▶ Assignment
Pull out every line of the listing below and repeat each one word for word.

====== Data records ======

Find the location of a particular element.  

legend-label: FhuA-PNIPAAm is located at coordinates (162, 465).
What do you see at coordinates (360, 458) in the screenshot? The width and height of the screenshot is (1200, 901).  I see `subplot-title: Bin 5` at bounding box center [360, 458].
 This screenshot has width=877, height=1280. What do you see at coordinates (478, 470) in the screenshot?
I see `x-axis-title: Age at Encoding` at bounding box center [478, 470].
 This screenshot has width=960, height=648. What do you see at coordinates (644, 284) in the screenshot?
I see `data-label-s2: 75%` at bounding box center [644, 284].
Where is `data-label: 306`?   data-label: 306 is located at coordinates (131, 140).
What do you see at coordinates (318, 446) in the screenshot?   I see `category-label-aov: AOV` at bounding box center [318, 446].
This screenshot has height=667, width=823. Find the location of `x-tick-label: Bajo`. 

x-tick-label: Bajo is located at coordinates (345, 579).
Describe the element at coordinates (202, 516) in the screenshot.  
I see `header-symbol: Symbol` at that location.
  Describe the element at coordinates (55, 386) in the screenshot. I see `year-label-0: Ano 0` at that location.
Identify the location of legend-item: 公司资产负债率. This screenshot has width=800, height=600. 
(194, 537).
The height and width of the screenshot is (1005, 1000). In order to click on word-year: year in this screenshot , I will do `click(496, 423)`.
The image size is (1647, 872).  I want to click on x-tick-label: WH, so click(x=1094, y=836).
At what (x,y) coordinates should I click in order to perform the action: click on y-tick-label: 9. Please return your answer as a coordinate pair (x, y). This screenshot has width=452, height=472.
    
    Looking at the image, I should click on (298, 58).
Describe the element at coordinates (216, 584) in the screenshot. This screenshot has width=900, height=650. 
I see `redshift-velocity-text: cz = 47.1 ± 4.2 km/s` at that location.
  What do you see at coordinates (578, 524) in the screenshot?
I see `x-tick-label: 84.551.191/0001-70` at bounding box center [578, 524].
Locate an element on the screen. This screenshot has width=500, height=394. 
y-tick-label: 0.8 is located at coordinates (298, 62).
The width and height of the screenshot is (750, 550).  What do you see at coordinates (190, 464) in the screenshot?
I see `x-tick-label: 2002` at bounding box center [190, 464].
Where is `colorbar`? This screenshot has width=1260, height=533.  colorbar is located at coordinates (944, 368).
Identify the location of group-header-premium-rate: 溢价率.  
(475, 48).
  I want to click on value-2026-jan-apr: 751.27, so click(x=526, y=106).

======

▶ Your solution
Find the location of a particular element.  

legend-label: FhuA-PNIPAAm is located at coordinates (162, 465).
What do you see at coordinates (360, 458) in the screenshot? The width and height of the screenshot is (1200, 901).  I see `subplot-title: Bin 5` at bounding box center [360, 458].
 This screenshot has width=877, height=1280. What do you see at coordinates (478, 470) in the screenshot?
I see `x-axis-title: Age at Encoding` at bounding box center [478, 470].
 This screenshot has width=960, height=648. What do you see at coordinates (644, 284) in the screenshot?
I see `data-label-s2: 75%` at bounding box center [644, 284].
Where is `data-label: 306`?   data-label: 306 is located at coordinates (131, 140).
What do you see at coordinates (318, 446) in the screenshot?   I see `category-label-aov: AOV` at bounding box center [318, 446].
This screenshot has height=667, width=823. Find the location of `x-tick-label: Bajo`. 

x-tick-label: Bajo is located at coordinates (345, 579).
Describe the element at coordinates (202, 516) in the screenshot.  
I see `header-symbol: Symbol` at that location.
  Describe the element at coordinates (55, 386) in the screenshot. I see `year-label-0: Ano 0` at that location.
Identify the location of legend-item: 公司资产负债率. This screenshot has width=800, height=600. 
(194, 537).
The height and width of the screenshot is (1005, 1000). In order to click on word-year: year in this screenshot , I will do `click(496, 423)`.
The image size is (1647, 872).  I want to click on x-tick-label: WH, so click(x=1094, y=836).
At what (x,y) coordinates should I click in order to perform the action: click on y-tick-label: 9. Please return your answer as a coordinate pair (x, y). This screenshot has width=452, height=472.
    
    Looking at the image, I should click on (298, 58).
Describe the element at coordinates (216, 584) in the screenshot. This screenshot has width=900, height=650. 
I see `redshift-velocity-text: cz = 47.1 ± 4.2 km/s` at that location.
  What do you see at coordinates (578, 524) in the screenshot?
I see `x-tick-label: 84.551.191/0001-70` at bounding box center [578, 524].
Locate an element on the screen. This screenshot has width=500, height=394. 
y-tick-label: 0.8 is located at coordinates (298, 62).
The width and height of the screenshot is (750, 550).  What do you see at coordinates (190, 464) in the screenshot?
I see `x-tick-label: 2002` at bounding box center [190, 464].
Where is `colorbar`? This screenshot has width=1260, height=533.  colorbar is located at coordinates (944, 368).
Identify the location of group-header-premium-rate: 溢价率.  
(475, 48).
  I want to click on value-2026-jan-apr: 751.27, so click(x=526, y=106).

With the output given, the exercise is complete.